Une enquête préliminaire soumise au ministère de la Justice du Canada dans la foulée de l'affaire Shafia recommande de tenir compte de la psychopathie dans l'évaluation des cas de «crime d'honneur» devant les tribunaux canadiens.

«Les préjugés patriarcaux contribuent à la perpétration des crimes d'honneur. Toutefois, bon nombre de personnes subissant ces influences socioculturelles n'approuvent pas de tels actes. C'est pour cette raison que l'on doit tenir compte de la psychopathie», peut-on lire dans cette enquête d'une quarantaine de pages, obtenue grâce à la Loi sur l'accès à l'information.

L'enquête, datée du mois de juin 2010, recommande ainsi que les tribunaux fassent appel à un psychiatre ayant de bonnes connaissances culturelles pour évaluer une personne soupçonnée d'avoir commis un crime d'honneur.

«Un examen approfondi de l'état mental de l'accusé pourrait révéler la présence d'une psychopathologie, laquelle pourrait indiquer clairement la présence de problèmes de santé mentale graves», lit-on.

En 10 ans, une douzaine de crimes d'honneur ont ainsi été recensés au Canada. Mais la visibilité comme la médiatisation de ce type de crimes, qui font surtout des femmes comme victimes, se sont également accrues dans le monde depuis le début des années 2000.

L'auteur de l'enquête, le Dr Amin Muhammad, professeur de psychiatrie à l'Université de Terre-Neuve, se penche sur la psyché des personnes qui commettent un crime d'honneur.
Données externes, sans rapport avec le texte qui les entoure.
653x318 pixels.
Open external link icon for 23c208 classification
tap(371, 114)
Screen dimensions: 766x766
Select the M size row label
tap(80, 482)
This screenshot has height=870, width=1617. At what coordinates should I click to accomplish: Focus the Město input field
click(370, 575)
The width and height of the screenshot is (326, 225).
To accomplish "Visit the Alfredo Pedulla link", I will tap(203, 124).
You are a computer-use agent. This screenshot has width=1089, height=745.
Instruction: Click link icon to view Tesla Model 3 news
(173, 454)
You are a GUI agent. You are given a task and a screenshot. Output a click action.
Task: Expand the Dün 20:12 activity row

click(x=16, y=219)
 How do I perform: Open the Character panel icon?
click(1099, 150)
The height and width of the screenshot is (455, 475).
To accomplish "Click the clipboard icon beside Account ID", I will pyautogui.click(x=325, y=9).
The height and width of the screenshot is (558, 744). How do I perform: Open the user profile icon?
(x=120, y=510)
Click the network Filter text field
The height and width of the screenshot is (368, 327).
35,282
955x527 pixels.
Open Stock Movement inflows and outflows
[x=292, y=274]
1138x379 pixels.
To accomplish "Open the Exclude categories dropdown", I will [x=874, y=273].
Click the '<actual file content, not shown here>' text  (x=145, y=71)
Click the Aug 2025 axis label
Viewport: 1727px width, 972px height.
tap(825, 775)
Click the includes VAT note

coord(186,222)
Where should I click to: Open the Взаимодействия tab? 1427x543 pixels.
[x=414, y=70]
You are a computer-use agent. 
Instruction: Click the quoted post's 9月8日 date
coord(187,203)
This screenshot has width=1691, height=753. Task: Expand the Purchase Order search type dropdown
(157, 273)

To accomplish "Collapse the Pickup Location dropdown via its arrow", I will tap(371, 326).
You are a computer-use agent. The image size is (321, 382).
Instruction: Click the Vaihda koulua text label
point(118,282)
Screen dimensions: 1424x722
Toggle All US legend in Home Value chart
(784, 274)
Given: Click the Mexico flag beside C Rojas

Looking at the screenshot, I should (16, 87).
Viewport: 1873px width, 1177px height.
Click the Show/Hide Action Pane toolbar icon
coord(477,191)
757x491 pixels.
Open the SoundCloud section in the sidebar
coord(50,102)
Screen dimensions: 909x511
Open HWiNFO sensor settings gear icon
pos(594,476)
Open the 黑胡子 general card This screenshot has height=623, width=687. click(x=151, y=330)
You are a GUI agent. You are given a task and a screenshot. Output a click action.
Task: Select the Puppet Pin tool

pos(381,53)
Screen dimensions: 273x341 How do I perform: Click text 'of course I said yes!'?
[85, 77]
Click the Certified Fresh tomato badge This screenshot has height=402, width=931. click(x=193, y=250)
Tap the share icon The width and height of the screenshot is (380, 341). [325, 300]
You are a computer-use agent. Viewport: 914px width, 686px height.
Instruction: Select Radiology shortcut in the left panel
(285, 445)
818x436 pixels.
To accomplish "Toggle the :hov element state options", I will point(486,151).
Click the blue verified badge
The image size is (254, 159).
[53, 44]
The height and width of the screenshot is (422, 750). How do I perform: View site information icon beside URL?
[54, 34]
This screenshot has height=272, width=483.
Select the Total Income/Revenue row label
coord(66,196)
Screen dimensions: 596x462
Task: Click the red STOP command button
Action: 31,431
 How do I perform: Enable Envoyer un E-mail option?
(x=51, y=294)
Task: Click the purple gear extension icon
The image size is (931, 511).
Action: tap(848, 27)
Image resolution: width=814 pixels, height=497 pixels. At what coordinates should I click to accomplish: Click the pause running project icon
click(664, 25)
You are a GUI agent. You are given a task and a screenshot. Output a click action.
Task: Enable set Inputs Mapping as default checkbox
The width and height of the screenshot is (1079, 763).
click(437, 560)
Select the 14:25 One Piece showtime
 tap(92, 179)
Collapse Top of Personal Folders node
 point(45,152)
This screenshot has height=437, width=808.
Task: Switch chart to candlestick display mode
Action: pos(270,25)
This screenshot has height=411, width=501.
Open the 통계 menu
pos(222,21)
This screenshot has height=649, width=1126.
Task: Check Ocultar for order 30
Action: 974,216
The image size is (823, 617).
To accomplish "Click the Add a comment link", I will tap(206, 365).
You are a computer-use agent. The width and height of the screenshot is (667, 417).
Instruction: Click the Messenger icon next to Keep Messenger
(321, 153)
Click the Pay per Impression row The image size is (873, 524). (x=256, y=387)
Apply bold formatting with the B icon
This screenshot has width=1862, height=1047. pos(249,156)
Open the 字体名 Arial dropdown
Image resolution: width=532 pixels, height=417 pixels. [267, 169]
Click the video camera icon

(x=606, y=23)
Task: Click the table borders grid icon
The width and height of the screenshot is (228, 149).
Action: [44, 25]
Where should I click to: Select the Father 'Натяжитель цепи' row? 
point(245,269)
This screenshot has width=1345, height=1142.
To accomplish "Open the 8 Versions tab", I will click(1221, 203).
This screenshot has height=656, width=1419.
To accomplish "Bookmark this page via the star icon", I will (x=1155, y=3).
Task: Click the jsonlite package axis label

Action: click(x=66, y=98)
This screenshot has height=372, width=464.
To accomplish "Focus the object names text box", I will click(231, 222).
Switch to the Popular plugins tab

Selon lui, un homme issu d'une culture traditionaliste peut s'inquiéter de l'influence que pourrait avoir sur sa femme une société qui lui reconnaît des droits égaux à ceux des hommes.

«Ils peuvent devenir extrêmement intransigeants à propos de la religion, recourir à des attitudes agressives et, à certains moments, à la violence», écrit M. Muhammad. Leur psyché, poursuit-il, est dominée par l'hypervigilance et l'anxiété.

Certes, les traditions socioculturelles peuvent jouer un rôle dans la perpétration des crimes d'honneur, note le Dr Muhammad.

Mais il relève que ce type de crime existe dans différentes régions du monde et que, contrairement aux idées reçues, il n'est associé à aucune pratique religieuse en particulier.

Pourtant, la majorité des personnes qui vivent sous les mêmes influences socioculturelles ne commettront jamais de crimes d'honneur. Il pourrait donc exister, chez les meurtriers, des tendances psychopathiques allant des plus graves, comme la schizophrénie ou la psychose, aux moins graves, comme les problèmes de personnalité.

«Bien souvent, il ne s'agit pas d'un crime motivé par la religion. Il est plutôt fondé sur les priorités, l'ego et la mentalité d'une personne. Dans certains cas, il existe des facteurs psychologiques, des études ayant démontré que certains auteurs de crimes souffrent de maladies mentales non diagnostiquées ou présentant des caractéristiques ou des troubles psychopathiques», peut-on lire.

La recommandation de ce rapport a fait long feu. Un peu plus d'un an après qu'il eut été remis à Justice Canada, Mohammed Shafia, sa femme Tooba et leur fils Hamed n'ont pas fait l'objet d'une expertise de ce genre lors de leur procès.